### Excerpt provided ###
= Georgian profanity =

Profanity in the Georgian language

Georgian profanity (ქართული ბილწსიტყვაობა) (Note: The name is derived from Old Georgian meaning "filth".) refers to inflammatory vulgar, obscene or profane language in Georgian and a specialized, extreme subset of Georgian slang.

The Georgian Orthodox Church have traditionally been very critical of Georgian profanity, describing it as "words of death and Satan", that will result in "severe punishment by God". (Note: After the Orthodox Christmas of 2019, then-Chairperson of the Parliament of Georgia Irakli Kobakhidze suggested to make Georgian profanity punishable and forbidden by law, but then-Minister of Justice of Georgia Thea Tsulukiani ruled out such a scenario saying "that very law will put us all in prison, so it should stay protected by the freedom of expression".) According to The Georgian Chronicles, King David IV "the Builder" during his reign "destroyed" all the moral and verbal "irregularities" like the "satanic songs, acting, pleasure and profanity".
==Phrases==
For exact and comprehensive pronunciation of words and phrases, especially ones written with the apostrophes, the rules of romanization of Georgian and IPA are essential.
===A===
- ატეხილი
  at'ekhili - horny. Literally meaning "unchained". Used only for describing women.
- ახურებული
  akhurebuli - horny. Literally meaning "one in heat". Used for describing men.

===B===
- ბოზი
  bozi - slut, whore.
### Items ###
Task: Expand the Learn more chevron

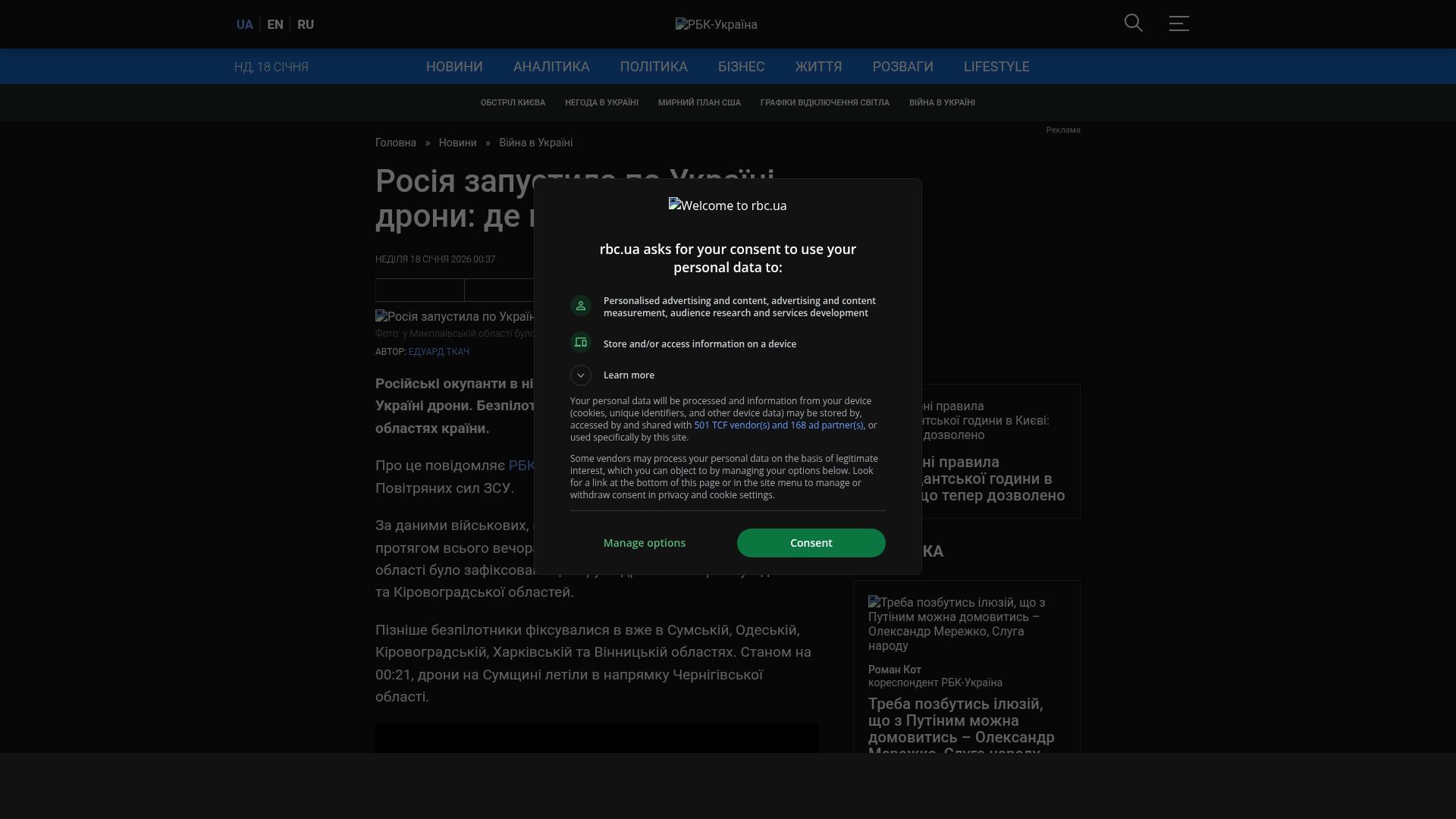Action: click(580, 375)
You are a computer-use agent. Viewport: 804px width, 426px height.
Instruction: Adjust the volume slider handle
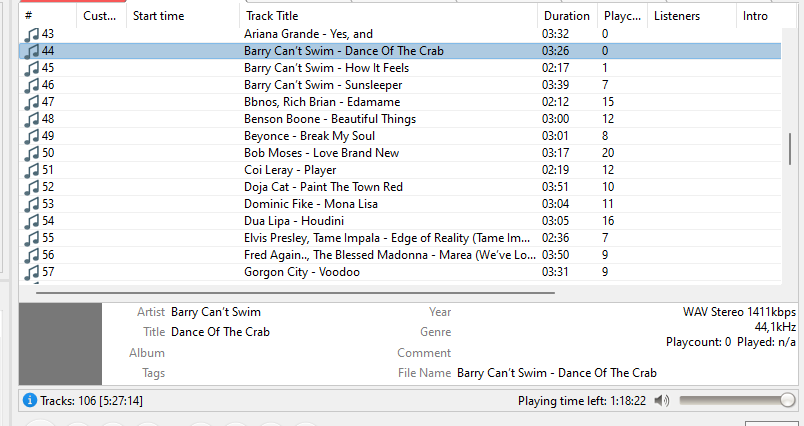coord(788,400)
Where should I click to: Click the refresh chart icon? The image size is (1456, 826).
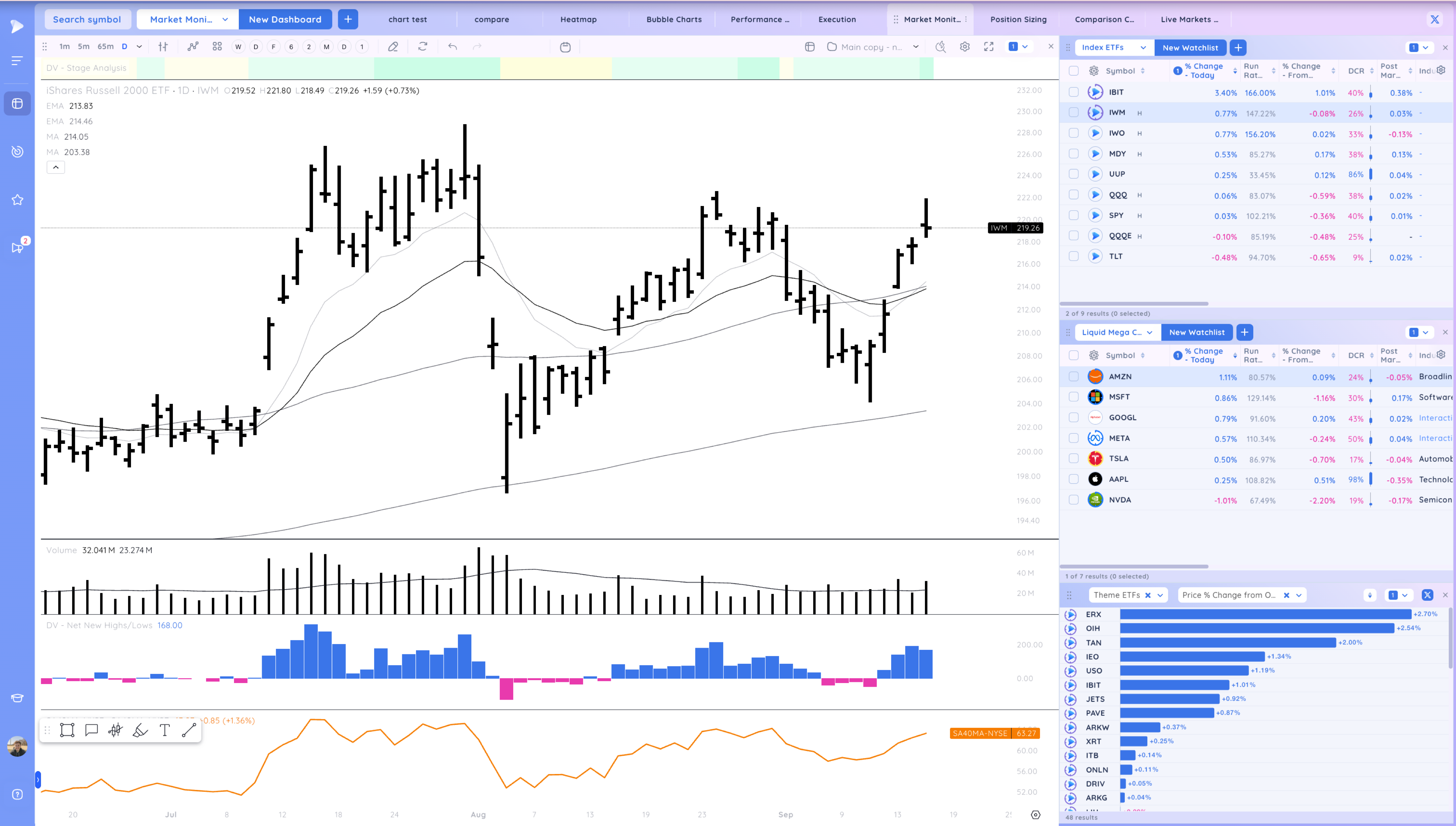pos(423,47)
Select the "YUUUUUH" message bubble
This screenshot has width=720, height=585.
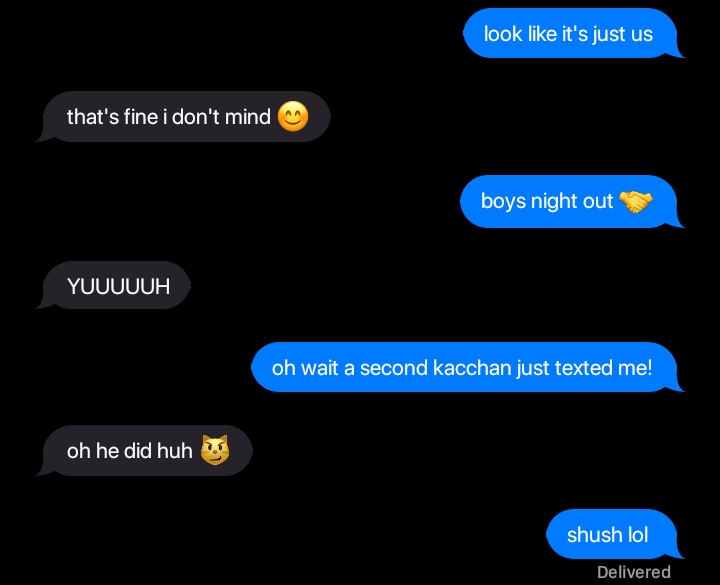click(114, 286)
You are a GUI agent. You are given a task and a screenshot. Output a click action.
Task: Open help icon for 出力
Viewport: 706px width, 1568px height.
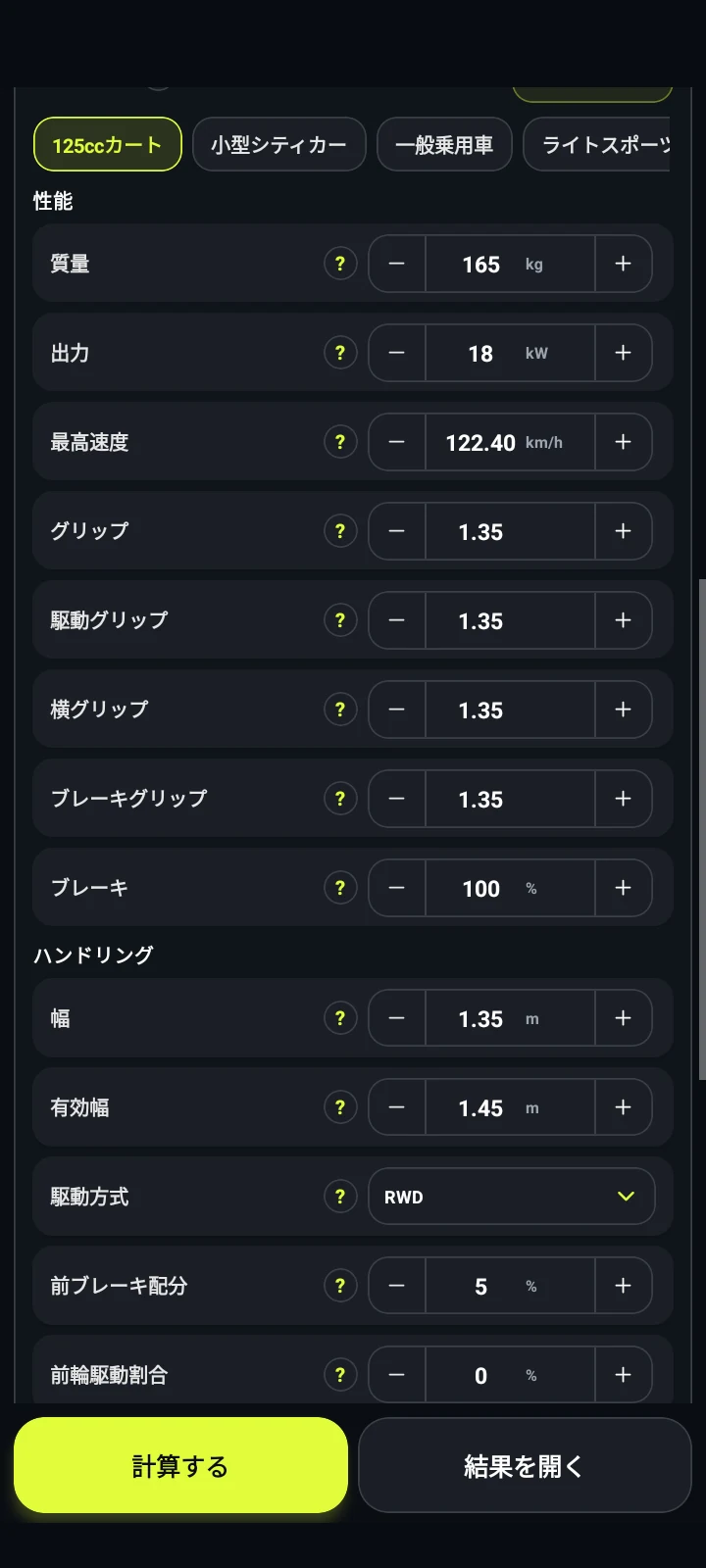(340, 353)
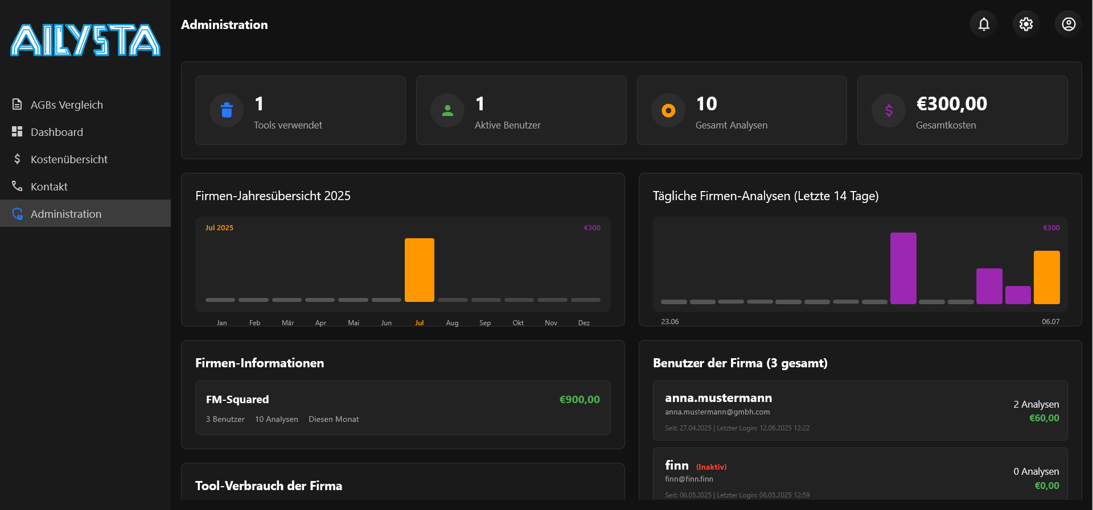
###
Your goal: In the text on Georgian profanity, substitute "dirt" for "filth" and give the passage from "Georgian profanity (ქართული" up to and including "of Georgian slang.". The lines are not needed.

Task output:
Georgian profanity (ქართული ბილწსიტყვაობა) (Note: The name is derived from Old Georgian meaning "dirt".) refers to inflammatory vulgar, obscene or profane language in Georgian and a specialized, extreme subset of Georgian slang.